== Work required ==
Beginning with the line where "Navigate to the Web link" appears, restate the lines word for word through the last one in the listing.

* * * * *

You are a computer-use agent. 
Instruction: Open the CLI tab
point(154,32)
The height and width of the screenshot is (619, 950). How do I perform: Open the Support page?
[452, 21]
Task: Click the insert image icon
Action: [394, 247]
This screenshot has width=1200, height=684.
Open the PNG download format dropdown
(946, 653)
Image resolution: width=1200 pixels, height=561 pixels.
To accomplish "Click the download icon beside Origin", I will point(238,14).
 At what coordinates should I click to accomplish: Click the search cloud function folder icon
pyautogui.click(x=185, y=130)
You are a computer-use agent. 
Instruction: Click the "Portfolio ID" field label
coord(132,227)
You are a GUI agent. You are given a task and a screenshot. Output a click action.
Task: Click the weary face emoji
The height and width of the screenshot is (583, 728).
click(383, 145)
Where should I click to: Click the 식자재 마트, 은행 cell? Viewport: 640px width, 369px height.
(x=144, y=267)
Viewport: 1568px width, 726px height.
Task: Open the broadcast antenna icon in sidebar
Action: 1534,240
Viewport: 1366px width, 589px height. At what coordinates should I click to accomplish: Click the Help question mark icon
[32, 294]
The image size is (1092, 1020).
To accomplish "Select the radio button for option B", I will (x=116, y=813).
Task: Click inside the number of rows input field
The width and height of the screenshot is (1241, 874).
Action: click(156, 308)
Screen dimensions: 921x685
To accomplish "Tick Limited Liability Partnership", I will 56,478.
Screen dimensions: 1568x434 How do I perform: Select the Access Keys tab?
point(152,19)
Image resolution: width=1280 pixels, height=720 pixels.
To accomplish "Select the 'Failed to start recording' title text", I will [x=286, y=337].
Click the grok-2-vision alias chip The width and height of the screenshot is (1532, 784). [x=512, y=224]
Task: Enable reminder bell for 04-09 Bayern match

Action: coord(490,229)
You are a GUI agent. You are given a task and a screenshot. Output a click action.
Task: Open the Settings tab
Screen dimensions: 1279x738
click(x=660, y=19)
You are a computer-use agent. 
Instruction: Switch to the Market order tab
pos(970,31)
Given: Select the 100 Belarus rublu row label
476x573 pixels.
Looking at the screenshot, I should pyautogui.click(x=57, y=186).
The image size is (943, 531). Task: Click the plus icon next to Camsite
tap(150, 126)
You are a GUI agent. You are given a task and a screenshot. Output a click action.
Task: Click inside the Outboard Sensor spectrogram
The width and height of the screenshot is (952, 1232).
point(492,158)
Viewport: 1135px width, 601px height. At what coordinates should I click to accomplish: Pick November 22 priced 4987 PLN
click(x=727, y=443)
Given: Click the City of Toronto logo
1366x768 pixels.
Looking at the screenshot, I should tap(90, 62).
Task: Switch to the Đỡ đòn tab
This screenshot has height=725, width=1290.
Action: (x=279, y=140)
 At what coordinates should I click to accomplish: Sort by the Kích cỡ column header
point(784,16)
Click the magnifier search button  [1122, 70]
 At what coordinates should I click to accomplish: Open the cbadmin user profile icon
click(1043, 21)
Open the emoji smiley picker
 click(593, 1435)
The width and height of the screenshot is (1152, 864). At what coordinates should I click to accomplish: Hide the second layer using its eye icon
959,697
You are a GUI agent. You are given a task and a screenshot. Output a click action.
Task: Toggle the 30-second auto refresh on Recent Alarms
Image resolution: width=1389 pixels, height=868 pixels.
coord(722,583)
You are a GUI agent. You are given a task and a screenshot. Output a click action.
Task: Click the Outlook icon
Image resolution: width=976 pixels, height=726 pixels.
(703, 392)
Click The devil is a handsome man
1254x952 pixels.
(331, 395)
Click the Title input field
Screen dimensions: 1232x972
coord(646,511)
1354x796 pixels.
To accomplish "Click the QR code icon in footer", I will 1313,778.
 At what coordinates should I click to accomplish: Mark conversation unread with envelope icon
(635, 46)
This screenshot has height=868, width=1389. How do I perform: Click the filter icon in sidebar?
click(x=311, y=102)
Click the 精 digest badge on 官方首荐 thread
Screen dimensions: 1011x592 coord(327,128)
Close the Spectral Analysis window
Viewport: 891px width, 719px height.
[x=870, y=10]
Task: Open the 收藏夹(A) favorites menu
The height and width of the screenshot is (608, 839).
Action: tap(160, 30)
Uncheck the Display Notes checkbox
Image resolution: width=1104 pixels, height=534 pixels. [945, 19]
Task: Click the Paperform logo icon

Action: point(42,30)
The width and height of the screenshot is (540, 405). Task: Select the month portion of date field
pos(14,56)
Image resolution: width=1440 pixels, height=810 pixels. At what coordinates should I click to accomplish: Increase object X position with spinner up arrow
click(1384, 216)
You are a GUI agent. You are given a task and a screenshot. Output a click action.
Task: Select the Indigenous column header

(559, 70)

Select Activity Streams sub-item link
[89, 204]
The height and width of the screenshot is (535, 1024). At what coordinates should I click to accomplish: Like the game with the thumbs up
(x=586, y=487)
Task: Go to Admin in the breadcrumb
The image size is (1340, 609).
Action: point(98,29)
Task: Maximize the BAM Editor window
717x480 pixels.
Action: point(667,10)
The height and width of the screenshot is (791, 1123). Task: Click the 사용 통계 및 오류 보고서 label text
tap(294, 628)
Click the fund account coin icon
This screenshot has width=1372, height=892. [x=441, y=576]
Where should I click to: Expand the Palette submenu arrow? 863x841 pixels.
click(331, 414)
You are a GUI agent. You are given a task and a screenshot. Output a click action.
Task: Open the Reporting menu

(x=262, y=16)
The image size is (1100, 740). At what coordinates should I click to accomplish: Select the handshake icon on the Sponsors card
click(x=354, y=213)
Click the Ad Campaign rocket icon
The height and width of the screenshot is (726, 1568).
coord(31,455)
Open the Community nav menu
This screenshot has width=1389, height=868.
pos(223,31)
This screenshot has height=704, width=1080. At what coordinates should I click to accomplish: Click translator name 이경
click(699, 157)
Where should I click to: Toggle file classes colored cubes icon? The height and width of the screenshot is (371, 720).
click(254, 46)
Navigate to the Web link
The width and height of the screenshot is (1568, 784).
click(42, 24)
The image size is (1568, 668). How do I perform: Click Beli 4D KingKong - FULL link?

* * * * *

== Output below ==
Navigate to the Web link
The width and height of the screenshot is (1568, 784).
click(42, 24)
The image size is (1568, 668). How do I perform: Click Beli 4D KingKong - FULL link?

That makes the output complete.